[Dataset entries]
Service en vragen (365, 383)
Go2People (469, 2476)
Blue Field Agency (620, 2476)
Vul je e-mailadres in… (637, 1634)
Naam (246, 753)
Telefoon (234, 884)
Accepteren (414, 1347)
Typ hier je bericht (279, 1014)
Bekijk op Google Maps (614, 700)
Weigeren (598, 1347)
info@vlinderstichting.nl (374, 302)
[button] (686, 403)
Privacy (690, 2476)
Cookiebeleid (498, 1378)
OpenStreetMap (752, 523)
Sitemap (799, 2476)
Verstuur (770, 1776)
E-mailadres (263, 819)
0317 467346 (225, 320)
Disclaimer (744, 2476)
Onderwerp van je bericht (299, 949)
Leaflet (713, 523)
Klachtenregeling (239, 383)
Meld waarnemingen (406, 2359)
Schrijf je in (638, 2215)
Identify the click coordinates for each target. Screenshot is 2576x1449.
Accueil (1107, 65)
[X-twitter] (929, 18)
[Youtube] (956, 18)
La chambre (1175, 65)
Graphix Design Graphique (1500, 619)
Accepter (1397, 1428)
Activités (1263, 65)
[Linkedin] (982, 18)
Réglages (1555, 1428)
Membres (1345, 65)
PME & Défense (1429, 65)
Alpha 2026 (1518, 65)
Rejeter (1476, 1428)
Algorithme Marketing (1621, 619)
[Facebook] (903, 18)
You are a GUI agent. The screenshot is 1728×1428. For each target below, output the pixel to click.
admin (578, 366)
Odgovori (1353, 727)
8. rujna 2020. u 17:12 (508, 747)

* [What to do]: What is needed is an exact copy of the line containing "0317 467346 (225, 320)" and each line after it, through the final line of the entries above.

* [Response area]:
0317 467346 (225, 320)
Disclaimer (744, 2476)
Onderwerp van je bericht (299, 949)
Leaflet (713, 523)
Klachtenregeling (239, 383)
Meld waarnemingen (406, 2359)
Schrijf je in (638, 2215)
Identify the click coordinates for each target. Screenshot is 2576x1449.
Accueil (1107, 65)
[X-twitter] (929, 18)
[Youtube] (956, 18)
La chambre (1175, 65)
Graphix Design Graphique (1500, 619)
Accepter (1397, 1428)
Activités (1263, 65)
[Linkedin] (982, 18)
Réglages (1555, 1428)
Membres (1345, 65)
PME & Défense (1429, 65)
Alpha 2026 (1518, 65)
Rejeter (1476, 1428)
Algorithme Marketing (1621, 619)
[Facebook] (903, 18)
You are a GUI agent. The screenshot is 1728×1428. For each target below, output the pixel to click.
admin (578, 366)
Odgovori (1353, 727)
8. rujna 2020. u 17:12 (508, 747)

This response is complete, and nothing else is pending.